We had the closing, all docs were signed but my buyer never wired the funds. Bank gave us a deadline and I gave my buyer the deadline to wire funds. I had my buyer sign a “Notice to Buyer to Perform” stating that if he couldn’t close by the extended deadline, I would cancel the contract and keep the $20K escrow.
He never wired the funds. I forfeited my $2500 deposit to the bank. Title company released the $20K to me and I told the buyer the contract was canceled.
Now, 3 months after the closing, this investor finds out the property was sold to another investor and is now threatening to sue me for the $20K, saying I never owned the property and was not entitled to keep his money. Did he think I would hold the property indefinitely until he came up with the money?

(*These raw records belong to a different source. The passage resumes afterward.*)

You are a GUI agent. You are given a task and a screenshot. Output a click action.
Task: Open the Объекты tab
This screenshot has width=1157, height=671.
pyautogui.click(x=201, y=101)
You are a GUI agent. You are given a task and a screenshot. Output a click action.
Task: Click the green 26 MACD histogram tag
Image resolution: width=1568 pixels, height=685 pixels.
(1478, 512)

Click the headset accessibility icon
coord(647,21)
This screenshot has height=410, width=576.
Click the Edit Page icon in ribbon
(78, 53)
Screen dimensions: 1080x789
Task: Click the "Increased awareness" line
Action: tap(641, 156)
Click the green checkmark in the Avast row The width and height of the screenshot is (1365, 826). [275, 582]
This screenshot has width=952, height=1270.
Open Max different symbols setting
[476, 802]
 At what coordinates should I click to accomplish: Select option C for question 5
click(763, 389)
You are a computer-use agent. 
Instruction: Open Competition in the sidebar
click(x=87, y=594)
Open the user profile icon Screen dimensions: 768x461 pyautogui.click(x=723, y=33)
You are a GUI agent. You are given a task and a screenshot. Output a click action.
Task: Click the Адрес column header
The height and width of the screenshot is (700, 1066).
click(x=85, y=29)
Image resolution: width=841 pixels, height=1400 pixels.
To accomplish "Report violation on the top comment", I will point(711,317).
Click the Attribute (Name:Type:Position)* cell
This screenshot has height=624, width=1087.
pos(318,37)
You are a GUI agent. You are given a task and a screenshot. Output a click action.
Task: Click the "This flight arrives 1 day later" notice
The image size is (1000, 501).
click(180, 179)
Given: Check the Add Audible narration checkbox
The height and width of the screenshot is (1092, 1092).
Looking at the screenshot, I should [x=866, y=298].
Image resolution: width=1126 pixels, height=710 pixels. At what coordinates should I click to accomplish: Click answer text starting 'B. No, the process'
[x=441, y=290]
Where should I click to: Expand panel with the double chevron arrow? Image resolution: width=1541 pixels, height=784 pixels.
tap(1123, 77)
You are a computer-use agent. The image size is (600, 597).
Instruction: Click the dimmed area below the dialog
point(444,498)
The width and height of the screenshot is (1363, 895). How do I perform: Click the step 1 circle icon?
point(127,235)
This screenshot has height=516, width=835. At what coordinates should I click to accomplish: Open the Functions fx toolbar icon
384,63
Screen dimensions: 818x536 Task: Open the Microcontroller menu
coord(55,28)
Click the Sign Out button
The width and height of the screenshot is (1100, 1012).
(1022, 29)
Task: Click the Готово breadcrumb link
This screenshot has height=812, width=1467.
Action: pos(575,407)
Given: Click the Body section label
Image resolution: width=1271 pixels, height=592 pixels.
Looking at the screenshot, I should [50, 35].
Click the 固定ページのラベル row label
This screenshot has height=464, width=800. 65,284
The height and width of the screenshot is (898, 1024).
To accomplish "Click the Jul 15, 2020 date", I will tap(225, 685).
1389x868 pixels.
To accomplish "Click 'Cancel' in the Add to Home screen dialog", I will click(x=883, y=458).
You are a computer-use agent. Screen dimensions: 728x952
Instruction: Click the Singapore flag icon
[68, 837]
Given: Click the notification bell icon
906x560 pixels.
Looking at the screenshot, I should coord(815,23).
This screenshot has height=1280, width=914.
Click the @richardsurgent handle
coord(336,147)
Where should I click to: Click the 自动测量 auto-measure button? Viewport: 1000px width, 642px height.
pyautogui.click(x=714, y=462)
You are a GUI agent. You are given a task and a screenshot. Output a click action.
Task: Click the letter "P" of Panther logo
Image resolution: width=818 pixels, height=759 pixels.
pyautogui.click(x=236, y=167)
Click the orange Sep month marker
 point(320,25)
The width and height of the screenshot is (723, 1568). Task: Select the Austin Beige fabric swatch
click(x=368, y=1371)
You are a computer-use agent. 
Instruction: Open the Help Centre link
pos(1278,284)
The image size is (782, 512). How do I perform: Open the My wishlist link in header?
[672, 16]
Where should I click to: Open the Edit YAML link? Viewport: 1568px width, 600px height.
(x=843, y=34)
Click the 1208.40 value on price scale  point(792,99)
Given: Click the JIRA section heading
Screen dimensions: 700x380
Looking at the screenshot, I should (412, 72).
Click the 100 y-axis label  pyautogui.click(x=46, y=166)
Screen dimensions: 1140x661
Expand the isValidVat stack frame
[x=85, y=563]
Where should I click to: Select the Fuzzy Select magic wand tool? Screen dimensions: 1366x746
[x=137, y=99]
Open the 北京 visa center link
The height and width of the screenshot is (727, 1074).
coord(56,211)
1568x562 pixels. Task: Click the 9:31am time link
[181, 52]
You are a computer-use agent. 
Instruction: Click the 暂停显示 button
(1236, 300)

What legal recourse do I have for suing them for failure to perform on the contract and what recourse does he have for attempting to get his $20K back.
Thank you.
Don
Re: Double Closing Escrow money - Posted by Natalie-VA
Posted by Natalie-VA on April 01, 2008 at 06:03:45:
I wouldn’t worry about this unless you’re actually served with a lawsuit. Make sure you hold on to all of your documentation though.
–Natalie
I’m no attorney but - Posted by Carolfl
Posted by Carolfl on March 28, 2008 at 18:43:43:
as to the first qtn, it depends on how your contract was written… did it include specific performance? and would that be worth it? Besides, the property is no longer available for purchase so you can hardly sue for specific performance now that it is sold… perhaps for some loss if you sold it for less than the prior contract.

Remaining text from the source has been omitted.